INTM191300 - Controlled Foreign Companies: Introduction to the CFC rules: Comparison with previous CFC legislation

Comparison with previous CFC legislation

Compared with the previous CFC legislation the definition of a CFC has changed. Within Part 9A of TIOPA 2010 any controlled foreign company is a CFC, but there is an exemption for CFCs that do not pay a low rate of tax. This is in contrast to the previous rules where a lower level of tax was part of the definition of a CFC.

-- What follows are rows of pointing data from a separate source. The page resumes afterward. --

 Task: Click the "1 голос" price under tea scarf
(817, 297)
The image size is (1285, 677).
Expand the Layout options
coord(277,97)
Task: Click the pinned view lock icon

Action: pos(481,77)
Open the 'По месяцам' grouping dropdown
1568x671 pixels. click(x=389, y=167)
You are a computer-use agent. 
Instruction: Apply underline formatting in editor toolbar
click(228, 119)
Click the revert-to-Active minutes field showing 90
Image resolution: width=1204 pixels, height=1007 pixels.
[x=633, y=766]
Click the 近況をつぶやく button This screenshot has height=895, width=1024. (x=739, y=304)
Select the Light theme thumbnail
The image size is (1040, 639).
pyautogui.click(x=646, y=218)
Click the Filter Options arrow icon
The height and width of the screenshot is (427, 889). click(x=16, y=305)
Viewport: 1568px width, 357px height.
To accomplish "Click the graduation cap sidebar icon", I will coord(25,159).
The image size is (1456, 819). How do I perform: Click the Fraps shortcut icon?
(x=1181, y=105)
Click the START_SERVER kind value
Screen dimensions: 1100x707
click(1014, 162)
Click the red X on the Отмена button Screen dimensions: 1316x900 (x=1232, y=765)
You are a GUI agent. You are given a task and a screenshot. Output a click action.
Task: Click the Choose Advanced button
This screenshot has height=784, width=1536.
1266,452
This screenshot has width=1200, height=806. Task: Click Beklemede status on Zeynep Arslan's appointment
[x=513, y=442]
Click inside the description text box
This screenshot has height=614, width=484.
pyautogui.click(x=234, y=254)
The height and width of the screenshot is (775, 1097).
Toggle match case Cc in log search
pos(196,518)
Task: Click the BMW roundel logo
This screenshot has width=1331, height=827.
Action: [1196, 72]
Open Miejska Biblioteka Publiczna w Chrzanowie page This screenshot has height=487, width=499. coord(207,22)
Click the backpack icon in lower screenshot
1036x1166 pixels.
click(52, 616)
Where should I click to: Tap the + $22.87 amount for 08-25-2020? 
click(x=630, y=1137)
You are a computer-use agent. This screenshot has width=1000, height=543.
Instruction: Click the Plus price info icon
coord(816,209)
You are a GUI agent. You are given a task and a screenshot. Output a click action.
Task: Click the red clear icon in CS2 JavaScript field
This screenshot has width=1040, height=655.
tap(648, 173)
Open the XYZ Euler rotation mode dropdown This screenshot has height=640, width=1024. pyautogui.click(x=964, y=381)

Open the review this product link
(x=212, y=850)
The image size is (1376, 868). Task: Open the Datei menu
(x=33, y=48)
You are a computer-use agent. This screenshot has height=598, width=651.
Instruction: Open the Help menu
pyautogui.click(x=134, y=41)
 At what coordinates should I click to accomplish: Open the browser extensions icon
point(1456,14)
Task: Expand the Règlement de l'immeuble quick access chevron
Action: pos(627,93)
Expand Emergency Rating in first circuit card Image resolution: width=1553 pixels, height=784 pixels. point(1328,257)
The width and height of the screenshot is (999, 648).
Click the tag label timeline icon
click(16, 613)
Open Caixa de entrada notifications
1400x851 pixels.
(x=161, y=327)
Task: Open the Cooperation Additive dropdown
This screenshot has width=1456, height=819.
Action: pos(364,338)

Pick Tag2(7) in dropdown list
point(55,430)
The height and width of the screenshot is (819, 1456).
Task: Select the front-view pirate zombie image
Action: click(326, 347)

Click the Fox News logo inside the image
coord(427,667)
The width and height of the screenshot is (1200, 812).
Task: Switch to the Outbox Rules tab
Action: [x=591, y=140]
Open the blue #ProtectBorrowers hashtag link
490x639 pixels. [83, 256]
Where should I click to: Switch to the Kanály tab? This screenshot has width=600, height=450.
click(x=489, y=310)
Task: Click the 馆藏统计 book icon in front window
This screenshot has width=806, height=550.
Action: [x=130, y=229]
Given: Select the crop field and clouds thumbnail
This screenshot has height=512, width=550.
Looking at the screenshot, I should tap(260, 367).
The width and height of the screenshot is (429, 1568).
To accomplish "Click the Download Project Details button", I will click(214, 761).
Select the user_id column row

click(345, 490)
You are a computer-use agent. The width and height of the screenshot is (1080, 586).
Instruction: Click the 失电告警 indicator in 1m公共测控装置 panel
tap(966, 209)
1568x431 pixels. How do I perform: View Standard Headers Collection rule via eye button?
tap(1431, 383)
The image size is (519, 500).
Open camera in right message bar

There are still ‘entity level’ exemptions, which if they apply will exempt all the profits of a CFC from the CFC charge. These are:

  • Exempt period for foreign companies becoming CFCs for the first time - See INTM224100
  • Excluded territories for CFCs resident in certain territories, subject to conditions - See INTM224700
  • Low profits for CFCs with low levels of profit - See INTM225500
  • Low profit margin for CFCs whose profit is a small margin above certain defined expenditure - See INTM225700
  • Tax exemption for CFCs that pay at least 75% of the tax they would have paid in the UK - See INTM226000

An important change from earlier legislation is that, even if the above exemptions do not apply, the CFC charge will apply only to those profits that are identified by the legislation as being within the scope of the CFC charge. The process of identifying ‘chargeable profits’ of the CFC is called the ‘CFC charge gateway’ (see INTM197000).

There are partial and full exemptions available for profits derived from intra group lending to foreign borrowers (see INTM216000).

There are also certain exemptions that apply to UK interest holders that meet certain conditions - these are mainly for offshore funds and for CFCs whose shares are held as trade assets (see INTM194600).